The terrible politics of health reform
Health reform is an incredibly tough, painful project. Everything you do has tradeoffs, some of them awful.
In the book, many of Klein's interlocutors focus on Obamacare's regulation that exchange insurance can only charge older applicants three times as much as younger applicants. This raises prices for the young.
"If you really want to make a dent in the uninsured population," says Avik Roy, a health scholar at the Manhattan Institute, "the goal shouldn’t be to make insurance more expensive for young people. It should be to make insurance less expensive for young people."
His plan would allow insurers to charge older applicants six times more than younger applicants. And he's right: that would make health care cheaper for younger applicants, and it would mean more of them get insured. But it would also make health insurance more expensive for older applicants, who often need the insurance more desperately. This is a hard, ugly choice, not an easy one — and it's likely to be an unpopular choice with the older voters who are most loyal to the Republican Party.
Some of the provisions in the conservative replacement plans will be wildly unpopular. Many of them try to sharply curtail the tax preference employers get to offer insurance. Louisiana Governor Bobby Jindal, for instance, converts it into a standard deduction for anyone — employed or not. The problem is the deduction is worth much less than many of the plans employers currently offer. It would, overnight, make some of the most generous plans offered by employers completely unaffordable. This sounds like a good idea to many health wonks, including me. We shouldn't be offering unique subsidies to employer-provided insurance, and we definitely shouldn't be making those subsidies unlimited in their scope. But it's political death.
It is, in fact, an echo of a plan Sen. John McCain proposed in the 2008 election. That plan was such a gaping vulnerability that, as Klein notes, the Obama campaign's attack ad against it stands as the single most widely aired attack ad of the last decade. (The Obama administration later took a modest, and hypocritical, step toward curtailing the deductibility of pricey employer plans with Obamacare's excise tax.)
That ad is a reminder that while Republicans have spent the last four years attacking Obamacare for its tough tradeoffs and unpopular decisions, the moment they begin pushing a serious alternative, they'll suddenly have to deal with Democrats doing the same to them. And Democrats will be doing it from the higher ground of the post-Obamacare world: there will be millions and millions of people getting health insurance from the very program Republicans want to destroy, and every single one of them will be a possible story to use in an attack ad.

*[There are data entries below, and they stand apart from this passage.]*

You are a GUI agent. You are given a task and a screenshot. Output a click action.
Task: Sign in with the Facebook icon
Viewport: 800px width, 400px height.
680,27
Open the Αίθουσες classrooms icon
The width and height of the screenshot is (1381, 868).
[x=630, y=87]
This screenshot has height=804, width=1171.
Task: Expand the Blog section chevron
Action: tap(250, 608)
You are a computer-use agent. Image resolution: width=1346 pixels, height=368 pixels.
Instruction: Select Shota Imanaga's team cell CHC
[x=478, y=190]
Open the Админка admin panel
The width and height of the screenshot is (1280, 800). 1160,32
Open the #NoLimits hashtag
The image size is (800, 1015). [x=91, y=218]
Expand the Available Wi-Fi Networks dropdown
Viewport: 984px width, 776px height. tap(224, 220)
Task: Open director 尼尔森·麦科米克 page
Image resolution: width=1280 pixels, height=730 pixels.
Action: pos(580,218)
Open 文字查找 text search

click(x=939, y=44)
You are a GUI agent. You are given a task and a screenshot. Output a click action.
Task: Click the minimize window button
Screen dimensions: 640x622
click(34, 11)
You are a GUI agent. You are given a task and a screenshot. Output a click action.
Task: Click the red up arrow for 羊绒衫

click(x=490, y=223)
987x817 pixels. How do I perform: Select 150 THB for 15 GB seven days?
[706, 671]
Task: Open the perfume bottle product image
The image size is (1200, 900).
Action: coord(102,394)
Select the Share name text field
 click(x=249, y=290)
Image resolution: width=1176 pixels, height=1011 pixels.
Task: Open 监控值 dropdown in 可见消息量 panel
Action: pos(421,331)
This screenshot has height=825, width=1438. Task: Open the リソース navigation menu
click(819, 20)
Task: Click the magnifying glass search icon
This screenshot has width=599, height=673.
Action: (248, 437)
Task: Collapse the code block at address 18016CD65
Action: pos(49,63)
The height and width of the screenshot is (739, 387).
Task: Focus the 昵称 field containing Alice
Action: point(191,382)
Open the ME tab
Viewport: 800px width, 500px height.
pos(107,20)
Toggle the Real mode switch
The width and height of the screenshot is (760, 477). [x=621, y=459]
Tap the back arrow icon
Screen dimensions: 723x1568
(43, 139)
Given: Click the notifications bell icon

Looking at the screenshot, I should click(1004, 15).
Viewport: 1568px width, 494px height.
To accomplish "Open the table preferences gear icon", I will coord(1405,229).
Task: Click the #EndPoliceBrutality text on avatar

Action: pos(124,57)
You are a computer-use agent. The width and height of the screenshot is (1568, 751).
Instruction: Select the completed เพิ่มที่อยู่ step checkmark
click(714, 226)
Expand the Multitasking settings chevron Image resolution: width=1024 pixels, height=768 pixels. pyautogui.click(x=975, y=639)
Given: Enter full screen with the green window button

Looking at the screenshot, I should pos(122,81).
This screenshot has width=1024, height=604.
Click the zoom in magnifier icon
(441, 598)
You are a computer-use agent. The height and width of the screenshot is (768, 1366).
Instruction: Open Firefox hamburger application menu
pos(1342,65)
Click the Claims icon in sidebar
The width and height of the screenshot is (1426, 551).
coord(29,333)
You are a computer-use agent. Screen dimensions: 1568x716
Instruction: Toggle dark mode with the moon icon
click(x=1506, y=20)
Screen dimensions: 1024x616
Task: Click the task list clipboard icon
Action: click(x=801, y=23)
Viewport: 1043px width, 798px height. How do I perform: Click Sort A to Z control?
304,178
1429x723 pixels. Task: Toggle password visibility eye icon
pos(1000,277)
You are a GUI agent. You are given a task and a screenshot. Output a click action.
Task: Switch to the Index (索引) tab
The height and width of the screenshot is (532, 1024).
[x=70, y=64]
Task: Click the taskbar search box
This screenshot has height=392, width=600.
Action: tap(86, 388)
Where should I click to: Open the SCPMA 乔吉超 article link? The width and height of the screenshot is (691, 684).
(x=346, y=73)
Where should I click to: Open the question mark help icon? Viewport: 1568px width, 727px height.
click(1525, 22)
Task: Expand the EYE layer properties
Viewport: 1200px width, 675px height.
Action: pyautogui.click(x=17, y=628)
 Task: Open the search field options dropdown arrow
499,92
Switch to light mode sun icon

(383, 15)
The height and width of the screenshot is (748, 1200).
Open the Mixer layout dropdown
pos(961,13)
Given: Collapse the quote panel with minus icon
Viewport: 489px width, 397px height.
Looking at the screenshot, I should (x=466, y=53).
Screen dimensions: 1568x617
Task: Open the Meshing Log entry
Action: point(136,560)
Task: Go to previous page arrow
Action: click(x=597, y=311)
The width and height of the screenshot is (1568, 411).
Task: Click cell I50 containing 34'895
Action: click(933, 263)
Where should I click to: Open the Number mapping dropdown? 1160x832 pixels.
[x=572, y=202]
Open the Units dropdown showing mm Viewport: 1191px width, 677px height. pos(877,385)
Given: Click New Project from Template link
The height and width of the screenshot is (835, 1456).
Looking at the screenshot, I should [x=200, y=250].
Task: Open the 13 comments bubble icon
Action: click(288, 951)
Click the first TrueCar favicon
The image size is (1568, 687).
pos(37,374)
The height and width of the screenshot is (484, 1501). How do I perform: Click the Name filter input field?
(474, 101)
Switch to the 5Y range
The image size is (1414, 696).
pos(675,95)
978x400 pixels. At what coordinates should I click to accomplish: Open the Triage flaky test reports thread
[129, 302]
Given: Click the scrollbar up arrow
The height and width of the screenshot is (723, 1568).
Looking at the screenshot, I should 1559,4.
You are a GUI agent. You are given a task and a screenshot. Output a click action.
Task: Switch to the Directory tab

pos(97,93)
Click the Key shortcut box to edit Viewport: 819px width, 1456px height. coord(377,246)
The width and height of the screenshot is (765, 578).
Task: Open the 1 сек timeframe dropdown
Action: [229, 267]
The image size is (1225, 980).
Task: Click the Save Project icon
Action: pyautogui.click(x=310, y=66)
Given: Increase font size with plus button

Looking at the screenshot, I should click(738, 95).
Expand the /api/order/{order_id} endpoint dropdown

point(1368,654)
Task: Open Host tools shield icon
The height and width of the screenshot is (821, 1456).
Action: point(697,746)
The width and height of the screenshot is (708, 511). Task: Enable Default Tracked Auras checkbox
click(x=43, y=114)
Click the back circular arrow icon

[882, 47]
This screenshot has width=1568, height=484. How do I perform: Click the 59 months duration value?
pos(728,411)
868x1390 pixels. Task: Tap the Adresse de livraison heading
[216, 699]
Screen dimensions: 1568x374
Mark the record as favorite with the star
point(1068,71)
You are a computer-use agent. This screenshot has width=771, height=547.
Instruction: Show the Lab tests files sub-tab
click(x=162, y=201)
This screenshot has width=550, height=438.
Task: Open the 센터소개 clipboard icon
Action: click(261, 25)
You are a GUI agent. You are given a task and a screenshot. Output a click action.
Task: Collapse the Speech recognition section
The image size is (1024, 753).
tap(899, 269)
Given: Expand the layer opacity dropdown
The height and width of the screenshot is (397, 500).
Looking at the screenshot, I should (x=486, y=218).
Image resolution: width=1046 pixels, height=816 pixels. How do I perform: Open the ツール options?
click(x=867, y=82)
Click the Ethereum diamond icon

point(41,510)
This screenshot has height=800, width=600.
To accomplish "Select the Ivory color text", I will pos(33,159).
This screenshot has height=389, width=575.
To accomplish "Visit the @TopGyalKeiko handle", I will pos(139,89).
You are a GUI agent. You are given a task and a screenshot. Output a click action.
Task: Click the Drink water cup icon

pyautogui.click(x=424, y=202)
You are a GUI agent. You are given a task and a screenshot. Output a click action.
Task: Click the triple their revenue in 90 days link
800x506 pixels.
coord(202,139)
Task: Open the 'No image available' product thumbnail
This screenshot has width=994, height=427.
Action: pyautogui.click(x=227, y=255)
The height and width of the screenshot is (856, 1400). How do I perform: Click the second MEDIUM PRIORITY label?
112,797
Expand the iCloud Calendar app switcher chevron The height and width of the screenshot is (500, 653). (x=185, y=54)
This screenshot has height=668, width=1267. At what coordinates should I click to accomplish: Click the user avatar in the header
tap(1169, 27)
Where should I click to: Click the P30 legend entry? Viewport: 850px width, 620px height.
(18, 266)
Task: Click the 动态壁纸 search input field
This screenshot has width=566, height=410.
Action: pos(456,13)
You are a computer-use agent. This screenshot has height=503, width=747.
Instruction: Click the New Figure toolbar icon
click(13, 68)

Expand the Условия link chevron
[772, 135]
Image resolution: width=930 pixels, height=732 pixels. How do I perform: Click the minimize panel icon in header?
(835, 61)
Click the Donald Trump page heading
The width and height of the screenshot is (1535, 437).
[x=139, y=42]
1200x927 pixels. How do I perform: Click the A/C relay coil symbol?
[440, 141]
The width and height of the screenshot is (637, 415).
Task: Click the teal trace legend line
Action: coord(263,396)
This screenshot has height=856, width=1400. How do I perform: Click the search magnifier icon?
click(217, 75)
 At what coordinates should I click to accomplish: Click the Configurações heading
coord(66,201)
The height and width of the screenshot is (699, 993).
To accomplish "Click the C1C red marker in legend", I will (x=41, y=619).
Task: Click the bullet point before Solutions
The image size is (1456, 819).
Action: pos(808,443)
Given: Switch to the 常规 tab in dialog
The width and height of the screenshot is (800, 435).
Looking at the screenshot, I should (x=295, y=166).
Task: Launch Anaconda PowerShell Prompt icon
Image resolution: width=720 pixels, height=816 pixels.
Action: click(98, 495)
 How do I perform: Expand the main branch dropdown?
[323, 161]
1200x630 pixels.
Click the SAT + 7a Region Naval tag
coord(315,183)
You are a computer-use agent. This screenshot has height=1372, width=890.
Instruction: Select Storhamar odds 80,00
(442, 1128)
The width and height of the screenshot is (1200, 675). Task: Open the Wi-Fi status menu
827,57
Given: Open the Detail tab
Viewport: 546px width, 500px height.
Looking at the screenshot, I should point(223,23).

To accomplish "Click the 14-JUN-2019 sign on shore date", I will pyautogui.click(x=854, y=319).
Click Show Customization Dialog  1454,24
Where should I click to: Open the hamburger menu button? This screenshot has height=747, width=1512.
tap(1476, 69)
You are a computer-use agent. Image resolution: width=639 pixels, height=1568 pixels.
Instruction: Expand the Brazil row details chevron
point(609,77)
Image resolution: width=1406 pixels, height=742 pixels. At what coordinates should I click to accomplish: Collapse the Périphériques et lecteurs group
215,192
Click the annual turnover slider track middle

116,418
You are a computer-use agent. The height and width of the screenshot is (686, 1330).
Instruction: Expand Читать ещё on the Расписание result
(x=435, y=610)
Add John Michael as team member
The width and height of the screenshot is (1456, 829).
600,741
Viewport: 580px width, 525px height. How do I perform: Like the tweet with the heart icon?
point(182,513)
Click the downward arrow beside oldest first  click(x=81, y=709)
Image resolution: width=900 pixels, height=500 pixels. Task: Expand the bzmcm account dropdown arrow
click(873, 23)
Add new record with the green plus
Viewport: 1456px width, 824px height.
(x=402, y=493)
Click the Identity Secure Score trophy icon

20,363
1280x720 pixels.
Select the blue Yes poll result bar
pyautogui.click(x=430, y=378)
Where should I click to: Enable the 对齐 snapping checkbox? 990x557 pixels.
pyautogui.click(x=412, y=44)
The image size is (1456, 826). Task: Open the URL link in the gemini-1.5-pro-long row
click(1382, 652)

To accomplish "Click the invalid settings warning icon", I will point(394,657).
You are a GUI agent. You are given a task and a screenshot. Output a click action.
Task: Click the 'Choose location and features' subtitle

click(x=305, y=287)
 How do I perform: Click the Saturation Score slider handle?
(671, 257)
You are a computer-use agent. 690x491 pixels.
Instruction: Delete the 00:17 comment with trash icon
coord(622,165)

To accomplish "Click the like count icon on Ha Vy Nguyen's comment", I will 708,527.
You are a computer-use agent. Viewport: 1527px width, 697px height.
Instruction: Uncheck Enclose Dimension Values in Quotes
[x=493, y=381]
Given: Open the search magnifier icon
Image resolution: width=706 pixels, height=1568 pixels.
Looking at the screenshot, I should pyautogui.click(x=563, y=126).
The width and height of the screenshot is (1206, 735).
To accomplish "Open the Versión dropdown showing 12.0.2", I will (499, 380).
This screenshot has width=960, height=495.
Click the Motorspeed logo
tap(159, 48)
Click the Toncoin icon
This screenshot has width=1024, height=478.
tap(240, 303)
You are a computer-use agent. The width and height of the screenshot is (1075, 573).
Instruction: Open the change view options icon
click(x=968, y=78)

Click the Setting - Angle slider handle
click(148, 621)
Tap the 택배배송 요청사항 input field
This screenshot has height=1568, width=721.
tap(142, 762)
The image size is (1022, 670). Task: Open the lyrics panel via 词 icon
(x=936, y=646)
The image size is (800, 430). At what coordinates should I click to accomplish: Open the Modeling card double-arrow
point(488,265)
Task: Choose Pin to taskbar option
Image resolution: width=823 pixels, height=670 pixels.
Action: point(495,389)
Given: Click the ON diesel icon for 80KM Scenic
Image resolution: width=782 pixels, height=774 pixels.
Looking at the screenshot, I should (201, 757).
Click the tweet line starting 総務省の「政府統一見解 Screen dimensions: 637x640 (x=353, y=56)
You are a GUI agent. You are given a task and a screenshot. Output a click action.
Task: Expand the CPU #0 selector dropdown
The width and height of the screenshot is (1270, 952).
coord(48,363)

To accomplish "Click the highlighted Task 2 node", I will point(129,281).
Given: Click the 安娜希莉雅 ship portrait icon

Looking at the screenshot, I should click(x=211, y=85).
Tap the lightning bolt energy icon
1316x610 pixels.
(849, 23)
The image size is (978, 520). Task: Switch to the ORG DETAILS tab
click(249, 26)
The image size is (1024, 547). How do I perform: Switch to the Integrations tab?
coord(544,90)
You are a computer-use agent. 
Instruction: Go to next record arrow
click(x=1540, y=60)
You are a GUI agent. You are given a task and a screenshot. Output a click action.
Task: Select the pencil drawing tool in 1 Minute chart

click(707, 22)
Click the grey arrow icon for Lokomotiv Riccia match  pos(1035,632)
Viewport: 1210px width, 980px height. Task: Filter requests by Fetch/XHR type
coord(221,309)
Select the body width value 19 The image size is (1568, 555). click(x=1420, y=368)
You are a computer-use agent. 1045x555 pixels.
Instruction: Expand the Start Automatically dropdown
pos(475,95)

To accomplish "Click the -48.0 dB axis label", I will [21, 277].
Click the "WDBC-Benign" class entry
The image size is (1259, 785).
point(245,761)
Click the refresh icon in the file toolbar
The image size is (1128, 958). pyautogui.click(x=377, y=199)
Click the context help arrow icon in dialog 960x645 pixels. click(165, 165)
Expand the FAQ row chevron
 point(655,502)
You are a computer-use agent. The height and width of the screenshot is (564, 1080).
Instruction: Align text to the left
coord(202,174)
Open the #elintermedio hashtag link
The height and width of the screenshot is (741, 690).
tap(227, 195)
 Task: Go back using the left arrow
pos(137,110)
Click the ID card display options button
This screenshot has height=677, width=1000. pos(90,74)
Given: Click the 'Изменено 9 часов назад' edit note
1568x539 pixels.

If a Republican wins the White House in 2016, they'll have to decide whether to spend their precious political capital repealing and replacing Obamacare. Imagine Jeb Bush is being inaugurated in January 2017. Is he really going to want to spend his first year on health reform rather than education? Does he want to begin his presidency by upending health insurance for 20 million people? Does he really want the endless negotiations with the insurance companies and pharmaceutical companies and hospital lobbies and Medicaid advocates?
In his Thursday column, Klein warns that "if Republicans go back to hibernation mode on healthcare after this decision, it will guarantee that the next round of reform will once again wait until Democrats can reclaim power." But that is, on some level, what Republicans want. They are happy to let health reform be the Democrats' problem, even if they are not happy with the kinds of solutions Democrats pass.